__ABOUT THIS EXERCISE__
Copy the passage from the Hannah Stouffer biography, from "Stouffer has worked" up to and including "Juxtapoz.com since 2011.", without changing a word.

__TEXT PROVIDED__
──────────

Hannah Stouffer is an illustrator and art director based in Los Angeles, California. Born in Aspen, Colorado to wildlife documentarian Marty Stouffer and wife Diane, her upbringing was heavily influenced by the natural environment. She was schooled in a variety of locations, finishing in San Francisco, CA at California College of Art and San Francisco State University with a BFA in Conceptual Information Arts. She has been part of shows at the Aspen Art Museum, Dallas Museum of Art and the Japanese American National Museum and been on the board of jurors for the Art Directors Club of Houston.
Stouffer has worked with a wide array of commercial clients, creating and transforming her personal work to fit the desires of American Express, Nike, Dell, Disney, Christian Dior, IBM, MSN, The New York Times, Ford, The North Face and Vans. From creating site specific installations to illustrations to embellish products, billboards, apparel and vehicles, the extent of her client roster is immeasurable. Her work has been animated to create motion graphics for GREE, Lipton and Ludacris and she has been the creative hand behind multiple international campaigns. Her work has been featured in Computer Arts Projects Magazine, Communication Arts, Xlr8r and online at Abuzeedo, Booooooom and Hypebeast and she has been the illustration editor for Juxtapoz Magazine and Juxtapoz.com since 2011.
In her work, feminine decorative embellishments are counterbalanced by macabre motifs, the animal kingdom, and the never-ending pursuit of illustrating explosive emotional transcendence. Stouffer is best known for the incongruity of intricately executed imagery and shadowy and ethereal themes. She has had solo exhibitions in galleries from San Francisco, Portland and Los Angeles to Toronto, Denver, New Jersey and New York.
Stouffer has maintained a strong presence in the illustration world while simultaneously exhibiting her work as both a commercial and fine artist. She is part of a generation of illustrators that are savvy enough to take advantage of the advances of technology but do so in a traditional manner, keeping the talent and technique at the basis of their work, blending the disciplines and lines that separate commercial and fine art illustrators.

──────────

__DATA LISTING__
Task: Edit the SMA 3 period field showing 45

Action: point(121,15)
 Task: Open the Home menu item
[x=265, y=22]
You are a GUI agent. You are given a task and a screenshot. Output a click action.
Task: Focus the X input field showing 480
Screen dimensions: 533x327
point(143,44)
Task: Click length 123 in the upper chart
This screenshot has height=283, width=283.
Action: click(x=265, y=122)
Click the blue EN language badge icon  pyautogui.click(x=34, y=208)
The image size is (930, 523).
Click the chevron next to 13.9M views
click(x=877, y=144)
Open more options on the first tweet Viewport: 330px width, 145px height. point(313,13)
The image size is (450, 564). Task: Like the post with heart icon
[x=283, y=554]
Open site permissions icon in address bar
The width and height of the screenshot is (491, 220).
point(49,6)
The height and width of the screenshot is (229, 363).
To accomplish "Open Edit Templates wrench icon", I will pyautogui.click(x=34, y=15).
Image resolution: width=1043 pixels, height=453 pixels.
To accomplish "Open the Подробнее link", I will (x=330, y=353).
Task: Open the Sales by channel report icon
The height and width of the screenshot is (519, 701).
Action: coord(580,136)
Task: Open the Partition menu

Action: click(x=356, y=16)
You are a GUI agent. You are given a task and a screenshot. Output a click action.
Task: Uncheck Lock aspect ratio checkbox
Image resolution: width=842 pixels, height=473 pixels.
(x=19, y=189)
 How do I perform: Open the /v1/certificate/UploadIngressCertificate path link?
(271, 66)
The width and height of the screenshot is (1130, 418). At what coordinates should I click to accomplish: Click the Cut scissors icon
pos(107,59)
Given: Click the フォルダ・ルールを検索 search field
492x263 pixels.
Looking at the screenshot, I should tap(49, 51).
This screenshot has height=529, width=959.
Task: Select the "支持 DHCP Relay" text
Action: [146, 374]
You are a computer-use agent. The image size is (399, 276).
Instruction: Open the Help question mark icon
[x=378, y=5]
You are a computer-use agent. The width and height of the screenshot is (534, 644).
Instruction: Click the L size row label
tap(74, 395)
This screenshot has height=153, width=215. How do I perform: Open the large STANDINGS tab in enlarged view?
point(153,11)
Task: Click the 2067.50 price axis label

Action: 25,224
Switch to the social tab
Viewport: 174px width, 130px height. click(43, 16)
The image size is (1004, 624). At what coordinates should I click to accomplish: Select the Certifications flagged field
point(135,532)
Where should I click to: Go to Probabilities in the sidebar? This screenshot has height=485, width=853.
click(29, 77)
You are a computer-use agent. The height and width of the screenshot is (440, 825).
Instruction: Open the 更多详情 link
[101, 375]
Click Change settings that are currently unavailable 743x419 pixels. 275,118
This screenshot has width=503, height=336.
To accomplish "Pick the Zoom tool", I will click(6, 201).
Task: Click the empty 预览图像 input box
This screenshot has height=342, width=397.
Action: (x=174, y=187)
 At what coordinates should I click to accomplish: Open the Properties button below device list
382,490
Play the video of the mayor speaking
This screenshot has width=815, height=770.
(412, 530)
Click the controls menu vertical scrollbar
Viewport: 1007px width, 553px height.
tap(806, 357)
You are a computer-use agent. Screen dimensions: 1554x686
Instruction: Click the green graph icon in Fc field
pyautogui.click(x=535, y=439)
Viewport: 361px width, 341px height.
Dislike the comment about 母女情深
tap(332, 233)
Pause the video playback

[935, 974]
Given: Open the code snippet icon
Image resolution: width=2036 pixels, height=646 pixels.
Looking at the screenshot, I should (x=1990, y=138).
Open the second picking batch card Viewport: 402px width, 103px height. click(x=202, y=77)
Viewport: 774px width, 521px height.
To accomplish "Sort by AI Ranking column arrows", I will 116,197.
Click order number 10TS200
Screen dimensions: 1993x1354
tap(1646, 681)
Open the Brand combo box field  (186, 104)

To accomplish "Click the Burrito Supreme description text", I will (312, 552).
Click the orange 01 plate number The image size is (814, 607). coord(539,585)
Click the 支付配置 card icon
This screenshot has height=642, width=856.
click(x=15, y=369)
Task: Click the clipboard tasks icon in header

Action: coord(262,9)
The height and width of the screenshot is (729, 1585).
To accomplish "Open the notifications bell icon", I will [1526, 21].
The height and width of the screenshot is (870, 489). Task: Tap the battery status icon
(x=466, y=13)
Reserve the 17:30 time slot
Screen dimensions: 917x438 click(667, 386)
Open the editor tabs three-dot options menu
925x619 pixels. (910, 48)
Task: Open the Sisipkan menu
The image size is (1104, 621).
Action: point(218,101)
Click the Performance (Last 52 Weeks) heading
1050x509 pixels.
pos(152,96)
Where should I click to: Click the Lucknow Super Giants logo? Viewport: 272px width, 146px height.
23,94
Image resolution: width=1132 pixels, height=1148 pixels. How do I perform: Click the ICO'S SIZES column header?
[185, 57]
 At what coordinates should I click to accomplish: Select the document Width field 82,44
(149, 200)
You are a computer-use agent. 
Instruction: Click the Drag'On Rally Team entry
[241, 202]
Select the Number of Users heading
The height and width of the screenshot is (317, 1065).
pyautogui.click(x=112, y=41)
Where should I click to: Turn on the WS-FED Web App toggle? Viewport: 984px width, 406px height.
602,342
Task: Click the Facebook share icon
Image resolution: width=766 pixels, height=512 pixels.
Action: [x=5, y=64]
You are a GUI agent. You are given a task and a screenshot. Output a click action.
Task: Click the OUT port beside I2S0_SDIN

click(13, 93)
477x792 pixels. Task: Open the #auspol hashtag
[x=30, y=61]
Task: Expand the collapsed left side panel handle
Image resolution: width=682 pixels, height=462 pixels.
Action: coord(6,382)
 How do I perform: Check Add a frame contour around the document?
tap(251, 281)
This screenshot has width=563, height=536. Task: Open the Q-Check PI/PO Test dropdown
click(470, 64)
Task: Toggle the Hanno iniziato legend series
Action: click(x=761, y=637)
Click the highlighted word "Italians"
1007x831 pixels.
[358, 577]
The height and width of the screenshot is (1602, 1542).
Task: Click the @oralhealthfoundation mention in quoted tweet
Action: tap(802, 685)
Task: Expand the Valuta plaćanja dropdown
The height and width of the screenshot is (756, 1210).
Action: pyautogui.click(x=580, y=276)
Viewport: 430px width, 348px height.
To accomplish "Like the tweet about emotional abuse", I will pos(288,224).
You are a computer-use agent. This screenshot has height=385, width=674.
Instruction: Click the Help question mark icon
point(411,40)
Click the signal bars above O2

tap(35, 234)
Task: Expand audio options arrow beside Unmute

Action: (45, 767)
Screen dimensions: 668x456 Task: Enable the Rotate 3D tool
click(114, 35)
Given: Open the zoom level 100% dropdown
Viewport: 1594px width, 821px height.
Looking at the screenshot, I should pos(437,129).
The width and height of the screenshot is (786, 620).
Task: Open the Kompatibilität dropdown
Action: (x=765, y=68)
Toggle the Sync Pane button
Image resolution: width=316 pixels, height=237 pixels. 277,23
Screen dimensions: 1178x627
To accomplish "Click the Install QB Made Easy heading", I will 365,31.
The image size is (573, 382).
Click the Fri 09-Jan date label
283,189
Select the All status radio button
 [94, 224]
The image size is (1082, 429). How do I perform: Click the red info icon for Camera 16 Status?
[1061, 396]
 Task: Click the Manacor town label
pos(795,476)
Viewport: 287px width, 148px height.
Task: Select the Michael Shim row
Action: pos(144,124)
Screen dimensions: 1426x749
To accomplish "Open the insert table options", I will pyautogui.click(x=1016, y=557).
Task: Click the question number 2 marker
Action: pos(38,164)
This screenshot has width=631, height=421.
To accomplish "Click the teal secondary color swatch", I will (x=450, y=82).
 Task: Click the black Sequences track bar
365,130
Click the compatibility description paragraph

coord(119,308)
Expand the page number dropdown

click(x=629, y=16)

──────────

__RESPONSE__
Stouffer has worked with a wide array of commercial clients, creating and transforming her personal work to fit the desires of American Express, Nike, Dell, Disney, Christian Dior, IBM, MSN, The New York Times, Ford, The North Face and Vans. From creating site specific installations to illustrations to embellish products, billboards, apparel and vehicles, the extent of her client roster is immeasurable. Her work has been animated to create motion graphics for GREE, Lipton and Ludacris and she has been the creative hand behind multiple international campaigns. Her work has been featured in Computer Arts Projects Magazine, Communication Arts, Xlr8r and online at Abuzeedo, Booooooom and Hypebeast and she has been the illustration editor for Juxtapoz Magazine and Juxtapoz.com since 2011.